Really, if you think there is going to be a problem with the fire dept., give them a call. I'm sure they would rather have you do that then have to do a false alarm run. (that may cost you some bucks)
Inviting the folk next door over to see how it works and what you are doing is a very good idea. But try to be positive about it, serve food and drinks if you think it would help. This "fixing them" attitude will only cause problems. You want these people to like you or at least get along with you. Send out special invites to your haunt. Even if they dont't come it will show them your welling to share your hobbly with them.
I have only been reading this forum for a few weeks now and there seems to be a real "us vs them" going on. Yes, not everybody does Hollween,and some may even think it's evil and not the childerns' holiday that it is. The idea here is to win friends not to make enimies.
Hope you have good weather and a fun Halloween


----------



## Dr Morbius (Sep 21, 2004)

Bone Dancer said:


> I have only been reading this forum for a few weeks now and there seems to be a real "us vs them" going on. Yes, not everybody does Hollween,and some may even think it's evil and not the childerns' holiday that it is. The idea here is to win friends not to make enimies.
> Hope you have good weather and a fun Halloween


You are clearly one of *them!* just kidding..

The more people we sway to halloween appreciation, the better!

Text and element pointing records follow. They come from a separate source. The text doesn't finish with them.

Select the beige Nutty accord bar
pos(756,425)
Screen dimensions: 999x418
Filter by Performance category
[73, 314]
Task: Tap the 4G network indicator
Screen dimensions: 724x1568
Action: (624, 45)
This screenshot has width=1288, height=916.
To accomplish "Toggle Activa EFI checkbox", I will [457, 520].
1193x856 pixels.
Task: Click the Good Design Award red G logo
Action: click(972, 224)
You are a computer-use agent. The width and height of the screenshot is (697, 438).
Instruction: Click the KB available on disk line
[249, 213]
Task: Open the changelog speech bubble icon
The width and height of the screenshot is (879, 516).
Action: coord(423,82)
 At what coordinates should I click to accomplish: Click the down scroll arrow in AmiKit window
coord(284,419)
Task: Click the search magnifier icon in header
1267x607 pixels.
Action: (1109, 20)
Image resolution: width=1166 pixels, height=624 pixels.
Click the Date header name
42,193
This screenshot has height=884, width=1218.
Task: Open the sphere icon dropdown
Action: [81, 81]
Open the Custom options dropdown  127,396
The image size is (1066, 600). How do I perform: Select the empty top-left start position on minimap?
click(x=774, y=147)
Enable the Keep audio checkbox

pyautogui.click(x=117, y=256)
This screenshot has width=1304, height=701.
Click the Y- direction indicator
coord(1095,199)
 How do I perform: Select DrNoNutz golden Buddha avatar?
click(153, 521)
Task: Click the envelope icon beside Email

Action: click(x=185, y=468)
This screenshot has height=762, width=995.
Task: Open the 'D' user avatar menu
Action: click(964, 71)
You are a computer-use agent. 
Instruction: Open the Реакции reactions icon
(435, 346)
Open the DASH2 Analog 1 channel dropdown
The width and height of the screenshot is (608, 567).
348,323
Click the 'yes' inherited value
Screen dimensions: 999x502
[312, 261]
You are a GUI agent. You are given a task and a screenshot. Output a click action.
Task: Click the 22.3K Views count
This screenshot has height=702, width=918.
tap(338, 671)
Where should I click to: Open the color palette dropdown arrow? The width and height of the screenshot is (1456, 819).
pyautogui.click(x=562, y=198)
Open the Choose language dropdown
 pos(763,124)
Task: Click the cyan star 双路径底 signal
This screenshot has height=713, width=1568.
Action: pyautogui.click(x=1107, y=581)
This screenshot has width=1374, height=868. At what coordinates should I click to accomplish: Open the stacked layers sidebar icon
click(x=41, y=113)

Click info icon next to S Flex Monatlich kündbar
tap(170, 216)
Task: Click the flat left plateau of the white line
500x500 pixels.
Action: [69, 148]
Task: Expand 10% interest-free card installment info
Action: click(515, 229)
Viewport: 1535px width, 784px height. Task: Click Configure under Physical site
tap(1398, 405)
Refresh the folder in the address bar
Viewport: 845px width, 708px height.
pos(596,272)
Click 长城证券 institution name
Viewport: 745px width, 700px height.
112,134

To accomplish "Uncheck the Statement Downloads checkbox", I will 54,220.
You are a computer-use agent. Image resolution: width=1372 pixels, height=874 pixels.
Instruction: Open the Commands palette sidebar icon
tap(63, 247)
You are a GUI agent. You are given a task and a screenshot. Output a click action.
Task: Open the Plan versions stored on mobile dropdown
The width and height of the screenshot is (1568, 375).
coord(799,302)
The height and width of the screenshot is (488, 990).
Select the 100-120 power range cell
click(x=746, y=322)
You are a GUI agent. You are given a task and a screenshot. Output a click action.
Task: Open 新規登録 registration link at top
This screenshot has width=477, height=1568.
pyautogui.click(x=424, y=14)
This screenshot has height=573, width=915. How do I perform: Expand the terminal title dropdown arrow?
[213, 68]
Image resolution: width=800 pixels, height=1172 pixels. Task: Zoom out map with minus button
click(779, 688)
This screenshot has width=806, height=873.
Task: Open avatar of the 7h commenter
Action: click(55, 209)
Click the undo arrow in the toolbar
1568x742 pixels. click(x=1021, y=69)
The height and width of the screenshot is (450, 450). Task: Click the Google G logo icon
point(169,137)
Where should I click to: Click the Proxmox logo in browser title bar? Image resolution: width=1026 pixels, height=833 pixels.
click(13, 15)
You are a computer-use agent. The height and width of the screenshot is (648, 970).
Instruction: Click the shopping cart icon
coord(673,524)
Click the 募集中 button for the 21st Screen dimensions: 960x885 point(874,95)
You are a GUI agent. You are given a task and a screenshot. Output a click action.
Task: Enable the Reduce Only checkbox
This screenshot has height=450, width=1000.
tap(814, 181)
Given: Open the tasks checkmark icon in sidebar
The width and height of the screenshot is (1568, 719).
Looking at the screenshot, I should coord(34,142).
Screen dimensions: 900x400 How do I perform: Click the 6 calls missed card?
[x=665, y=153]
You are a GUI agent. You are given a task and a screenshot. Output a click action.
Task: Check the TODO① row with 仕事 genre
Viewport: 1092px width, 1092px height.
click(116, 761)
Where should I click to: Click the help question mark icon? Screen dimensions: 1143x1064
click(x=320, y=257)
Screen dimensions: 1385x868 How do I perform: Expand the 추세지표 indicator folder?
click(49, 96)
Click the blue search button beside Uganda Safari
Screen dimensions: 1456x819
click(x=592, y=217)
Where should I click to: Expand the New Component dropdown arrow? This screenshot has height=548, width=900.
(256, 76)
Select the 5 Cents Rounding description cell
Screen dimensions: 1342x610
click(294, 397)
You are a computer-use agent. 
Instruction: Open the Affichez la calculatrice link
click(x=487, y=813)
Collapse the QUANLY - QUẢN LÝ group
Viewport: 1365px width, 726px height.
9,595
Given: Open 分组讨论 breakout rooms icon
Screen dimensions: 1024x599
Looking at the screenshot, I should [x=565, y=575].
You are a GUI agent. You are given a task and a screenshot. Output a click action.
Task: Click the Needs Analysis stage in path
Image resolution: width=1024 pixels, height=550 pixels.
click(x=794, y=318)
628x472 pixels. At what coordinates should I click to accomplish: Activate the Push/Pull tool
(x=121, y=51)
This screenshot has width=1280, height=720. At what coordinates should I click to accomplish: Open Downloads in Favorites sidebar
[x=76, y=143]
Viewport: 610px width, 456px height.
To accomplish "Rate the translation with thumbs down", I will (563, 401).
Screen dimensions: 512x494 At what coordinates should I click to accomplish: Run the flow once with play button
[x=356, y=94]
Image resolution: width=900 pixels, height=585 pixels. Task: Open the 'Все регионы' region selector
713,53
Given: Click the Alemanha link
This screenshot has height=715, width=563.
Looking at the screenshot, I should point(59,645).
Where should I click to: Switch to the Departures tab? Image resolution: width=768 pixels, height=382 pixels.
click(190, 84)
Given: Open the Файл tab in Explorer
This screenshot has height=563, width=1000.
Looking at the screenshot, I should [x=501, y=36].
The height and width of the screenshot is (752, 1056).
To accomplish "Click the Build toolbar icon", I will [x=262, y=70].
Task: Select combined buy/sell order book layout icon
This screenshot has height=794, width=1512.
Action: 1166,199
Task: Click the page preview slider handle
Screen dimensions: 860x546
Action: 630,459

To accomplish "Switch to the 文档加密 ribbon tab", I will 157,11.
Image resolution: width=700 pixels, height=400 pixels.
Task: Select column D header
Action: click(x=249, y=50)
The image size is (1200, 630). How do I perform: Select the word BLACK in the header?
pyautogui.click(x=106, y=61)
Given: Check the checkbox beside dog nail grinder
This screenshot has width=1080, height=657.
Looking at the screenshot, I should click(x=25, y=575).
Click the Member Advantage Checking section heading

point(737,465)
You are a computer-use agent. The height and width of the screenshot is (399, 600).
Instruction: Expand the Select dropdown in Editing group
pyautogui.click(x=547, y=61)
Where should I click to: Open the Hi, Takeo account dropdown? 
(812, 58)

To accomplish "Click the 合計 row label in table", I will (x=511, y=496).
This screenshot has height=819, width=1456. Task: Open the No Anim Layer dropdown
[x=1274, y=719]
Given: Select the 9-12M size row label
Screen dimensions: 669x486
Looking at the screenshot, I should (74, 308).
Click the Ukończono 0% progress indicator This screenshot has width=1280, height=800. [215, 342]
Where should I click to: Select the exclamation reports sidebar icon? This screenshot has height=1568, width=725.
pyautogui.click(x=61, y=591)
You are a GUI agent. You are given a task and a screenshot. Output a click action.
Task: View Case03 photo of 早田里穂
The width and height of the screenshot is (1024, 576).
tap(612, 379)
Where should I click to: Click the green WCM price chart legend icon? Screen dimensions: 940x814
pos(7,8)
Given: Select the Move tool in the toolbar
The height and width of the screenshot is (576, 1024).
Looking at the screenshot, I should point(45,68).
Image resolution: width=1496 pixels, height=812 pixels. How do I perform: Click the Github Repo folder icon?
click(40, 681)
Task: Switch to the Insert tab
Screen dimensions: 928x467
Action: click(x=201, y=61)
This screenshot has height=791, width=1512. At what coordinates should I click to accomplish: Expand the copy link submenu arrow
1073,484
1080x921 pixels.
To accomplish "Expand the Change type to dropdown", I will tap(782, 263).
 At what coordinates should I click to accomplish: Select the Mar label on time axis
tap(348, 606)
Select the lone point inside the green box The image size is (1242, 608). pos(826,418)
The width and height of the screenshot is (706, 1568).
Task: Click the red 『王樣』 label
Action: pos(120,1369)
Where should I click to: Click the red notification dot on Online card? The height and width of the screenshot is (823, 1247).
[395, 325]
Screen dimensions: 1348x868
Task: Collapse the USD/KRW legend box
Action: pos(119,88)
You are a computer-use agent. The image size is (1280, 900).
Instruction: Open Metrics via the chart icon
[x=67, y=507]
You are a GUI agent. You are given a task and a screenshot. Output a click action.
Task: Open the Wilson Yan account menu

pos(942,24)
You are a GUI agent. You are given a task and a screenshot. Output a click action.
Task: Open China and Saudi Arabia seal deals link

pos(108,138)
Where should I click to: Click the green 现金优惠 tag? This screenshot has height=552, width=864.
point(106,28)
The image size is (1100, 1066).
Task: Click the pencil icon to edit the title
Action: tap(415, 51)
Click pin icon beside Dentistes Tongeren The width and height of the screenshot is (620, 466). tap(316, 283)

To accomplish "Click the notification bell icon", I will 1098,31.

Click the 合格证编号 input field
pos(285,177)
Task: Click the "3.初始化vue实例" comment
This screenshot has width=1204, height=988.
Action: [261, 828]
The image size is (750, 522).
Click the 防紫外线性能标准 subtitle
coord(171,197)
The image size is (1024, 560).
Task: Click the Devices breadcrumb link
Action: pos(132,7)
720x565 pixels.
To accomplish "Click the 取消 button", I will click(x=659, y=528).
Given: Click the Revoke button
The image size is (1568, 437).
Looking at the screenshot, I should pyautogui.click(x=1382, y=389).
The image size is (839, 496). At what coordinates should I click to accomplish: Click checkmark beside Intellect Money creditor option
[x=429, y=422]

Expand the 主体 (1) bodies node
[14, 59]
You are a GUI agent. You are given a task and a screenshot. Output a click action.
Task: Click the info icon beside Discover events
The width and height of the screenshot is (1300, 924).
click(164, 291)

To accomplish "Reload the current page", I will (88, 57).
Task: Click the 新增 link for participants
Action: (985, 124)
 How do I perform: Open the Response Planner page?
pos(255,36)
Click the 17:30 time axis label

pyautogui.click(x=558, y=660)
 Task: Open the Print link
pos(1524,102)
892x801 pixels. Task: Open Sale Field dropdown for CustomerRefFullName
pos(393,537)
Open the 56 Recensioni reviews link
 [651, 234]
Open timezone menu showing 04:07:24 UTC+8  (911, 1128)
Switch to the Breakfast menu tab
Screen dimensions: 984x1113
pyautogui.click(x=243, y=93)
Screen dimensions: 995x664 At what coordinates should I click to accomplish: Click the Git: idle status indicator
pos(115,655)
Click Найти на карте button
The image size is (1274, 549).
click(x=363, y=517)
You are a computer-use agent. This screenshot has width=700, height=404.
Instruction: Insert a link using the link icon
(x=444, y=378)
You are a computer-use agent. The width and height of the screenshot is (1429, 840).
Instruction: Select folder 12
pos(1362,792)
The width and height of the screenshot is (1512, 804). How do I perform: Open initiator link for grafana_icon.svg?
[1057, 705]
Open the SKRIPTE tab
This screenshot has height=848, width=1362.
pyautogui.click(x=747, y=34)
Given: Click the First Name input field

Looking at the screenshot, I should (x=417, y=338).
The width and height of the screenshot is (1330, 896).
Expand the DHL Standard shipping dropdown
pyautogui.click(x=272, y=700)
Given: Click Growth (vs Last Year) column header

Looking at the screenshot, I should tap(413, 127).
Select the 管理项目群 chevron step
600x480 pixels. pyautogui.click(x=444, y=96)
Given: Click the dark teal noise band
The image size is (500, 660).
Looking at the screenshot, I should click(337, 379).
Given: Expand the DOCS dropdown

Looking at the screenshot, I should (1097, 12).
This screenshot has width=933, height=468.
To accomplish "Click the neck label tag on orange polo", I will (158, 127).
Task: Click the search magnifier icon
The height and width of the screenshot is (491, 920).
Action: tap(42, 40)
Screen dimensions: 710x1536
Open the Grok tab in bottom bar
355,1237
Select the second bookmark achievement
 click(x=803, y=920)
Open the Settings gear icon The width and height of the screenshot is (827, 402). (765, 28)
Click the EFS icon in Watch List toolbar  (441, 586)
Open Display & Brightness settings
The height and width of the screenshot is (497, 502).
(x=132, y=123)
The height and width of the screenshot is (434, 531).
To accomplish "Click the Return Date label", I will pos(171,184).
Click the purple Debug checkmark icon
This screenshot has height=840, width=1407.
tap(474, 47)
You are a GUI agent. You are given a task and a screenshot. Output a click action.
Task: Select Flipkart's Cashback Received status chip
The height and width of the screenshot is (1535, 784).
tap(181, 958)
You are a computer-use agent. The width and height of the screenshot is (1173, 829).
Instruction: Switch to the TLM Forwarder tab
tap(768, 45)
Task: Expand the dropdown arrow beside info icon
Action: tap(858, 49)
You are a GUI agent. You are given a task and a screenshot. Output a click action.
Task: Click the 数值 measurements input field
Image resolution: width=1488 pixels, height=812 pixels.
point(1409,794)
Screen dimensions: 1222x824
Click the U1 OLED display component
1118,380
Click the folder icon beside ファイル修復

BTW, wheather forcasts predict 2MPH winds in Salinas CA. Halloween, with "abundant" sunshine during the day..just thought I'd rub it in..LOL

Hope all goes well with the weather for the rest of you guys.


----------



## shaunathan (Sep 18, 2005)

heh.


----------



## Beth (Sep 27, 2005)

We are in the peak of "color" right now and the temp is going to be a high of 67 and a low of 45. Perfect weather.....no wind nor rain!!!! Whoohoo!!!!! It's almost game time!!!


----------



## Vlad (Aug 2, 2005)

The way I overcome the wind problem is by making more fog. It may blow around, but at least it's everywhere, lol. My neighbor says with me around he doesn't have to buy a fog machine. I'll be running at least four this year.


----------